**Short task:**
Copy the following material line for line, without changing anything.
━━━━━ Exercise inputs
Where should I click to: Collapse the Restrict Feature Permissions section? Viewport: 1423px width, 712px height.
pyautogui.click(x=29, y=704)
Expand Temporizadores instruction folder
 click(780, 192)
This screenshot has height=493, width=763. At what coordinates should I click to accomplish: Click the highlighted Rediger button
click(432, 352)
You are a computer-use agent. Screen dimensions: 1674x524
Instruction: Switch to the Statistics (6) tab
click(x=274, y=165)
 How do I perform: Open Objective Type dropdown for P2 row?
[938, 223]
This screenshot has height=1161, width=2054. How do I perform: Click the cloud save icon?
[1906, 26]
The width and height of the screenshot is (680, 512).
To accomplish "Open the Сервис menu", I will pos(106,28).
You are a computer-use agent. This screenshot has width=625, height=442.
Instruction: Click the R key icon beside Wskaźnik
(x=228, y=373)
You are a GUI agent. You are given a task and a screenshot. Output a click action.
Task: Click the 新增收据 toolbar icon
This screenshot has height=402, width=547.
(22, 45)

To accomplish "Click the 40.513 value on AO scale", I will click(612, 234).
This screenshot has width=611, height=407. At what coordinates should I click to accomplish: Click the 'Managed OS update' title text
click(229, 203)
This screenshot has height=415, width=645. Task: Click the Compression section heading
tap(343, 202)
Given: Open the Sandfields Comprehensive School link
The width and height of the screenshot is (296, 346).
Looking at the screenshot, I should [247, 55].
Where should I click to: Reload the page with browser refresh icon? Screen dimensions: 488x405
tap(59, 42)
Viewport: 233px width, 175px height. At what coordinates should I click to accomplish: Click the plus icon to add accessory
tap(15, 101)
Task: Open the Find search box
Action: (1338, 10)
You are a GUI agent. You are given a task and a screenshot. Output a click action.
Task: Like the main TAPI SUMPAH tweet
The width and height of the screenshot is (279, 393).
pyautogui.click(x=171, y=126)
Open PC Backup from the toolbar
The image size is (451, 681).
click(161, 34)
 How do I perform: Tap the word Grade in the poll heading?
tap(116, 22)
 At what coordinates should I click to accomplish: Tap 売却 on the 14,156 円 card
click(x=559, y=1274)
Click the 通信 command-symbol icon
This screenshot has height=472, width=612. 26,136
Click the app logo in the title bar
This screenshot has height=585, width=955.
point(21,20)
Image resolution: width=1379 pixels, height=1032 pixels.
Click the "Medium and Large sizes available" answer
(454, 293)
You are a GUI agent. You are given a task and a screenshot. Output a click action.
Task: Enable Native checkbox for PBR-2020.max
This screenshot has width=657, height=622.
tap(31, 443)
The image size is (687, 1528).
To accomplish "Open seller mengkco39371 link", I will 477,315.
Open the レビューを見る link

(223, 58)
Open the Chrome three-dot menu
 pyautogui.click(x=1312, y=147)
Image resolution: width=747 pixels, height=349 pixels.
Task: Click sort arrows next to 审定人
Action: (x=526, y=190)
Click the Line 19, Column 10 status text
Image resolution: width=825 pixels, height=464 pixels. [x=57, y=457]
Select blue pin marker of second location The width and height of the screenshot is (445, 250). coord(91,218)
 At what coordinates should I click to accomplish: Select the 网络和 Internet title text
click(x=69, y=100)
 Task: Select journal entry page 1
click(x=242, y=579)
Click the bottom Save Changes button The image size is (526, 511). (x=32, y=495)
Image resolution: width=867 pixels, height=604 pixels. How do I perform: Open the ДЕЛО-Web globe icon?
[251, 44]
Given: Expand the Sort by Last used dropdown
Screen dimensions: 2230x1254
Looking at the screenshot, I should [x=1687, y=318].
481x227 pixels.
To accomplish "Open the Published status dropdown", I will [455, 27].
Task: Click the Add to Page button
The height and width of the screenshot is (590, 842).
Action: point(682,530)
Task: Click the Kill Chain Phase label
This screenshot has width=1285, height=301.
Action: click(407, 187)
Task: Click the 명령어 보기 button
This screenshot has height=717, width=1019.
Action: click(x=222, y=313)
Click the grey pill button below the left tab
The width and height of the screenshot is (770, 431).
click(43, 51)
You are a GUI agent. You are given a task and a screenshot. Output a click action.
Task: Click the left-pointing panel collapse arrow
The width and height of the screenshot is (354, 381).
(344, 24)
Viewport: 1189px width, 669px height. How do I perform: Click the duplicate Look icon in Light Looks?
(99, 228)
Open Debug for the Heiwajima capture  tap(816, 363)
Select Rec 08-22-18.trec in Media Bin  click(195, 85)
━━━━━━━━━━
**Task solution:**
Where should I click to: Collapse the Restrict Feature Permissions section? Viewport: 1423px width, 712px height.
pyautogui.click(x=29, y=704)
Expand Temporizadores instruction folder
 click(780, 192)
This screenshot has height=493, width=763. At what coordinates should I click to accomplish: Click the highlighted Rediger button
click(432, 352)
You are a computer-use agent. Screen dimensions: 1674x524
Instruction: Switch to the Statistics (6) tab
click(x=274, y=165)
 How do I perform: Open Objective Type dropdown for P2 row?
[938, 223]
This screenshot has height=1161, width=2054. How do I perform: Click the cloud save icon?
[1906, 26]
The width and height of the screenshot is (680, 512).
To accomplish "Open the Сервис menu", I will pos(106,28).
You are a computer-use agent. This screenshot has width=625, height=442.
Instruction: Click the R key icon beside Wskaźnik
(x=228, y=373)
You are a GUI agent. You are given a task and a screenshot. Output a click action.
Task: Click the 新增收据 toolbar icon
This screenshot has height=402, width=547.
(22, 45)

To accomplish "Click the 40.513 value on AO scale", I will click(612, 234).
This screenshot has width=611, height=407. At what coordinates should I click to accomplish: Click the 'Managed OS update' title text
click(229, 203)
This screenshot has height=415, width=645. Task: Click the Compression section heading
tap(343, 202)
Given: Open the Sandfields Comprehensive School link
The width and height of the screenshot is (296, 346).
Looking at the screenshot, I should [247, 55].
Where should I click to: Reload the page with browser refresh icon? Screen dimensions: 488x405
tap(59, 42)
Viewport: 233px width, 175px height. At what coordinates should I click to accomplish: Click the plus icon to add accessory
tap(15, 101)
Task: Open the Find search box
Action: (1338, 10)
You are a GUI agent. You are given a task and a screenshot. Output a click action.
Task: Like the main TAPI SUMPAH tweet
The width and height of the screenshot is (279, 393).
pyautogui.click(x=171, y=126)
Open PC Backup from the toolbar
The image size is (451, 681).
click(161, 34)
 How do I perform: Tap the word Grade in the poll heading?
tap(116, 22)
 At what coordinates should I click to accomplish: Tap 売却 on the 14,156 円 card
click(x=559, y=1274)
Click the 通信 command-symbol icon
This screenshot has height=472, width=612. 26,136
Click the app logo in the title bar
This screenshot has height=585, width=955.
point(21,20)
Image resolution: width=1379 pixels, height=1032 pixels.
Click the "Medium and Large sizes available" answer
(454, 293)
You are a GUI agent. You are given a task and a screenshot. Output a click action.
Task: Enable Native checkbox for PBR-2020.max
This screenshot has width=657, height=622.
tap(31, 443)
The image size is (687, 1528).
To accomplish "Open seller mengkco39371 link", I will 477,315.
Open the レビューを見る link

(223, 58)
Open the Chrome three-dot menu
 pyautogui.click(x=1312, y=147)
Image resolution: width=747 pixels, height=349 pixels.
Task: Click sort arrows next to 审定人
Action: (x=526, y=190)
Click the Line 19, Column 10 status text
Image resolution: width=825 pixels, height=464 pixels. [x=57, y=457]
Select blue pin marker of second location The width and height of the screenshot is (445, 250). coord(91,218)
 At what coordinates should I click to accomplish: Select the 网络和 Internet title text
click(x=69, y=100)
 Task: Select journal entry page 1
click(x=242, y=579)
Click the bottom Save Changes button The image size is (526, 511). (x=32, y=495)
Image resolution: width=867 pixels, height=604 pixels. How do I perform: Open the ДЕЛО-Web globe icon?
[251, 44]
Given: Expand the Sort by Last used dropdown
Screen dimensions: 2230x1254
Looking at the screenshot, I should [x=1687, y=318].
481x227 pixels.
To accomplish "Open the Published status dropdown", I will [455, 27].
Task: Click the Add to Page button
The height and width of the screenshot is (590, 842).
Action: point(682,530)
Task: Click the Kill Chain Phase label
This screenshot has width=1285, height=301.
Action: click(407, 187)
Task: Click the 명령어 보기 button
This screenshot has height=717, width=1019.
Action: click(x=222, y=313)
Click the grey pill button below the left tab
The width and height of the screenshot is (770, 431).
click(43, 51)
You are a GUI agent. You are given a task and a screenshot. Output a click action.
Task: Click the left-pointing panel collapse arrow
The width and height of the screenshot is (354, 381).
(344, 24)
Viewport: 1189px width, 669px height. How do I perform: Click the duplicate Look icon in Light Looks?
(99, 228)
Open Debug for the Heiwajima capture  tap(816, 363)
Select Rec 08-22-18.trec in Media Bin  click(195, 85)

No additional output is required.